In South Africa the average retail cost of this combination once the BP comes under control and the drug doses are reduced to maintenance is about R5 (ie US$0.5) a month; without a single significant adverse effect- ie without the rashes, liver, cough/fatigue / bronchospasm / heartfailure, oedema, coldness, constipation, depression, sexual problems or dizziness of methyldopa, clonidine, betablockers, ACEI, ARBs, calcium antagonists, and more modern drugs.
While optimisation of hypertension alone is able to reduce greatly the complications of heart failure and haemorrhagic stroke, it obviously does nothing for the other invariable concomitants of essential HBP ie glucose/insulin/lipid resistance and overweight – but in the coamiloretic combination , amiloride reverses the adverse metabolic effects of the thiazide, resulting in neutral effect. (Mammarella 1989, Thomas 1983).
In Systolic Hypertension in the Elderly trial SHEP (Kostis 1995; 2005 ) compared to placebo, a thiazide (chlorthalidone 12,5 – 25mg/d) +- reserpine or atenolol as required to control hypertension lowered all-cause mortality by between 13% and 22%- without worsening diabetes, with even greater reduction in all-cause mortality in diabetic hypertensives- but with far lower mortality on reserpine than atenolol. In ALLHAT , not only did reserpine prove superior to clonidine, but the thiazide proved superior to all other classes of antihypertensives.
If there is renal failure (which is rarely seen compared to hypertension in almost 50% of older fatter people) the diuretic is ill-advised, so reserpine can be combined as appropriate with any of the other drugs.
But as this column repeats monthly, with increasing scarcity of fish (oil) in the average diet, everyone should be on some fish oil supplement for its major multisystem benefits including reduction of hypertension, thrombosis, inflammation and insulin resistance;
and for the increasing prevalence of rising weight, insulin resistance and diabetes, the overweight / insulin resistant of all age should be on metformin to tolerance, at negligible risk but 1/3 reduction in all-cause medical premature deaths and almost halving of all-cause mortality, including by reduction of glucose-insulin-lipid resistance, hypertension, cancer, thrombosis etc.

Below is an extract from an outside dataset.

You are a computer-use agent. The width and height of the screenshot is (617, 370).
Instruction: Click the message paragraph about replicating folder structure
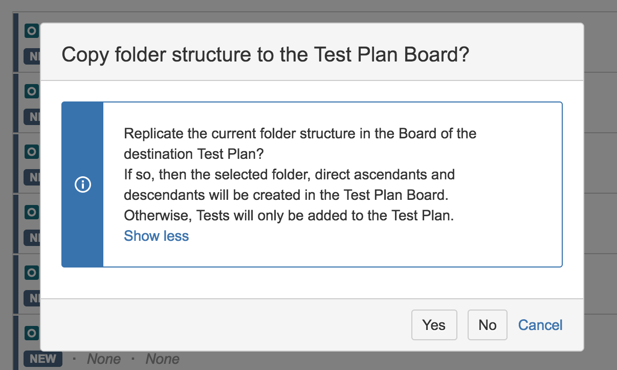click(x=300, y=175)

What the ACCOMPLISH paper (Jamerson 2008) appears to studiously ignore is that this trial was done in frankly obese patients (BMI 31kg)- who would be most likely to have insulin glucose resistance IGR – yet the paper does not disclose what their weight or HBA1C did,or what % develloped IGR or new diabetes. Cases of resusctitation after cardiac arrest were something like 14 on Benzapril-amlod vs 7 cases on Benzap-HCT. since these patients were a priori at such high risk, 60% diabetes, would they not have done far better, lost weight, had far fewer arrests and deaths and heart attacks from the outset on fish oil and metformin to tolerance?
The hypocrisy in most Hypertension guidelines is predictable: they acknowledge that most people need drug combinations; and that diuretics should be first line in the older ie past 60yrs; but in the younger they piously claim that a diuretic should be avoided due to the increased risk of metabolic adversity. Thus they (ie the Regulators, “experts”, deliberately choose to ignore decades of evidence that lowdose thiazide works best of all drugs, especially when combined with amiloride and reserpine, causing no new metabolic problems.
But if authorities promoted $0.50 a month of the long-time gold standard triple combination for hypertension ie the commercially non- viable old (lowdose reserpine + amiloretic) trio, the “authorities” would lose their massive income from the new-drug industry.